Activity:
Stopping at the line that holds "Task: Open the Форум breadcrumb link", repeat the lines below exactly, starting from the very first and including that final line.

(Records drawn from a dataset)
────────────────────

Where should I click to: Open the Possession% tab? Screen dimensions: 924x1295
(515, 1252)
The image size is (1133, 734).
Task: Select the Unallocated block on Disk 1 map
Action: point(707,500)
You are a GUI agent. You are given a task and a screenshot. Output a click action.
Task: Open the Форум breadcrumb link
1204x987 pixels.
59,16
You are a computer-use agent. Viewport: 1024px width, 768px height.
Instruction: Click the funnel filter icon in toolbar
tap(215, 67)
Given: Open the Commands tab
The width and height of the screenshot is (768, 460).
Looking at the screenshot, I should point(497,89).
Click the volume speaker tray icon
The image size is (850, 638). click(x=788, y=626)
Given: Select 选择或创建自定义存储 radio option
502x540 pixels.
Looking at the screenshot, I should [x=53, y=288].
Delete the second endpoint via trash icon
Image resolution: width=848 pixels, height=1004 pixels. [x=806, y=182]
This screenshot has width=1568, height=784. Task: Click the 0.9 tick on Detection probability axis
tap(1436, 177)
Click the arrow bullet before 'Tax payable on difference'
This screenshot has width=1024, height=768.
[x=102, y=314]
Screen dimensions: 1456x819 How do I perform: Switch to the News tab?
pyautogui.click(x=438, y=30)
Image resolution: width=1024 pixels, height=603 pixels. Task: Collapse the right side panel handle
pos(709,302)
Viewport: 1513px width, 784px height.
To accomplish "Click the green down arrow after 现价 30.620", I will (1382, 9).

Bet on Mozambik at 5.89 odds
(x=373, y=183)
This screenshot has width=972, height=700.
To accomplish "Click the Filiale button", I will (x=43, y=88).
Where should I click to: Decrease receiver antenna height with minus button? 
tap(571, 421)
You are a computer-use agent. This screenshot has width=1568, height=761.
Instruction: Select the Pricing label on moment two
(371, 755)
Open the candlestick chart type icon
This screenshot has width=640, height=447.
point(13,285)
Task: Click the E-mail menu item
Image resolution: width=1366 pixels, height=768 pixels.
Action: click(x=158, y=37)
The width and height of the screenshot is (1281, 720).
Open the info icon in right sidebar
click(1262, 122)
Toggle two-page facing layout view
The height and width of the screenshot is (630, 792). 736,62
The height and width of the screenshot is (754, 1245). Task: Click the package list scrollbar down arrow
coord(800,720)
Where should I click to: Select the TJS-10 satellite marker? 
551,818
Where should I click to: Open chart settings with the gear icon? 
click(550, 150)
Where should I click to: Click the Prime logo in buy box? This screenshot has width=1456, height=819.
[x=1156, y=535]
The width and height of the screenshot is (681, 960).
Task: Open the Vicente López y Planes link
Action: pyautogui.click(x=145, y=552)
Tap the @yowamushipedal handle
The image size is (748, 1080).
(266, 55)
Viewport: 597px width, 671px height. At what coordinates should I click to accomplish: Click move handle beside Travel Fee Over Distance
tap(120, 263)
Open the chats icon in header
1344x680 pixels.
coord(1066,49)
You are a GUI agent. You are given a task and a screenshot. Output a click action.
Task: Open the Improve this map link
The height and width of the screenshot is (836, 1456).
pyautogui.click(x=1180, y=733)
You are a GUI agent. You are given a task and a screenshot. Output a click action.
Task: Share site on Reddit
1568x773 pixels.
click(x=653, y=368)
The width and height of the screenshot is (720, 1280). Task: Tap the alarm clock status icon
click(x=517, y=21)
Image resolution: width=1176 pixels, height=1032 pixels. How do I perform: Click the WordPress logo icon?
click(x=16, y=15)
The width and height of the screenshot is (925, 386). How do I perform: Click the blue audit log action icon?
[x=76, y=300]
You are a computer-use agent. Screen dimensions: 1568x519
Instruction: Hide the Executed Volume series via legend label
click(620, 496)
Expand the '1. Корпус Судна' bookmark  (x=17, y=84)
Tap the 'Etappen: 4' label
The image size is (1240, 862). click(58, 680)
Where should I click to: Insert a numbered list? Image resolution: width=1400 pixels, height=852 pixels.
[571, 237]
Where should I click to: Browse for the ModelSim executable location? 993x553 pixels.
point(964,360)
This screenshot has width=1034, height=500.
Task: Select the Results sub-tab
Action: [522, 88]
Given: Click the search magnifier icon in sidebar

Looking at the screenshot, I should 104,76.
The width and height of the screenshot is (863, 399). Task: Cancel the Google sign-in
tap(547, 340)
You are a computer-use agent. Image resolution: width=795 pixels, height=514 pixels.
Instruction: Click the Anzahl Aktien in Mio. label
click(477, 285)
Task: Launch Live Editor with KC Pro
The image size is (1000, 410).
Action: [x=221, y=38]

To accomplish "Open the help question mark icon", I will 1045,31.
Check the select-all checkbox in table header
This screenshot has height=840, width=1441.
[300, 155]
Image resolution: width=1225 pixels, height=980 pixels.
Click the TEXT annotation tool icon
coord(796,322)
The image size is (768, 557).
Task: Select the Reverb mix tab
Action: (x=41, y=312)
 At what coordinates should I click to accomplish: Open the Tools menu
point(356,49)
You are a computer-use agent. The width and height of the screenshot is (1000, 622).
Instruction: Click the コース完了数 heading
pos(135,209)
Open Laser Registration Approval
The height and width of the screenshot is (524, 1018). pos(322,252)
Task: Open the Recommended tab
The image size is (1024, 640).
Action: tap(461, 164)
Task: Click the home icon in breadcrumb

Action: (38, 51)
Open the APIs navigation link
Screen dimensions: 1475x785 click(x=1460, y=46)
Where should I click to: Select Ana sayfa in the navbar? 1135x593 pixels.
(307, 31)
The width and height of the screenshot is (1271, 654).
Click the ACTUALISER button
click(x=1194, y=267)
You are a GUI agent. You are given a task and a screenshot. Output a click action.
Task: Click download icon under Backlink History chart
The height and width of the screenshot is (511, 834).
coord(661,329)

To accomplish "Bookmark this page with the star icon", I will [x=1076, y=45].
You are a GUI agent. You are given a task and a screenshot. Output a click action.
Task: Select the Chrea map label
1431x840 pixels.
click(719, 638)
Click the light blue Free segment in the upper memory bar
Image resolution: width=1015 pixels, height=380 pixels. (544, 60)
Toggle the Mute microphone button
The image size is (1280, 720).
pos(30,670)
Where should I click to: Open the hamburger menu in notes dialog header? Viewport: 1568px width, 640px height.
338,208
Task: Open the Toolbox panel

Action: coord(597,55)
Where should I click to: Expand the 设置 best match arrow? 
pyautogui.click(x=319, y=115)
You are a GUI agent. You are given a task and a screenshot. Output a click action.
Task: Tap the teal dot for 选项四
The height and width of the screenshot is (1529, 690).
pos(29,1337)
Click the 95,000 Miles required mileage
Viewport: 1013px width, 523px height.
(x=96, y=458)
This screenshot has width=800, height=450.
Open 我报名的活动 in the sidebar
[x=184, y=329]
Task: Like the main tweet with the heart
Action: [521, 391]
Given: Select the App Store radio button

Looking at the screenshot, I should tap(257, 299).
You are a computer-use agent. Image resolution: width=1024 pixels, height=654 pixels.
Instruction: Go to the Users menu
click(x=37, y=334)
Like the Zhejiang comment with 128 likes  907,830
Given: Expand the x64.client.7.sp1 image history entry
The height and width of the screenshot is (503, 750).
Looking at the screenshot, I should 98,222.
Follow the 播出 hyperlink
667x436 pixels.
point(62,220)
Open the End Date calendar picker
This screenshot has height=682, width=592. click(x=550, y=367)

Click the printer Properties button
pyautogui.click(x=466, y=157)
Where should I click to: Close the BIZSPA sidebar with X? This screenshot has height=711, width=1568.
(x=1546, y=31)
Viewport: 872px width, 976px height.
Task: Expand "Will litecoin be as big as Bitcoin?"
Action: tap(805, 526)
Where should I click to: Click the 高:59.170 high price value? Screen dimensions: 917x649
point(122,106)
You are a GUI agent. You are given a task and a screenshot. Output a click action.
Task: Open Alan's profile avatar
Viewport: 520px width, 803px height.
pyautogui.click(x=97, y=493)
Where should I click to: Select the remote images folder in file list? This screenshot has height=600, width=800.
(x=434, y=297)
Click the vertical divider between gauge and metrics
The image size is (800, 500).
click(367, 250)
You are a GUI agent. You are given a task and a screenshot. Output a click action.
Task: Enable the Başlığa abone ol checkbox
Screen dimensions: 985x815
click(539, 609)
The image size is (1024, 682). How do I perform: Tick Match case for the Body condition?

────────────────────

Solution for this exercise:
Where should I click to: Open the Possession% tab? Screen dimensions: 924x1295
(515, 1252)
The image size is (1133, 734).
Task: Select the Unallocated block on Disk 1 map
Action: point(707,500)
You are a GUI agent. You are given a task and a screenshot. Output a click action.
Task: Open the Форум breadcrumb link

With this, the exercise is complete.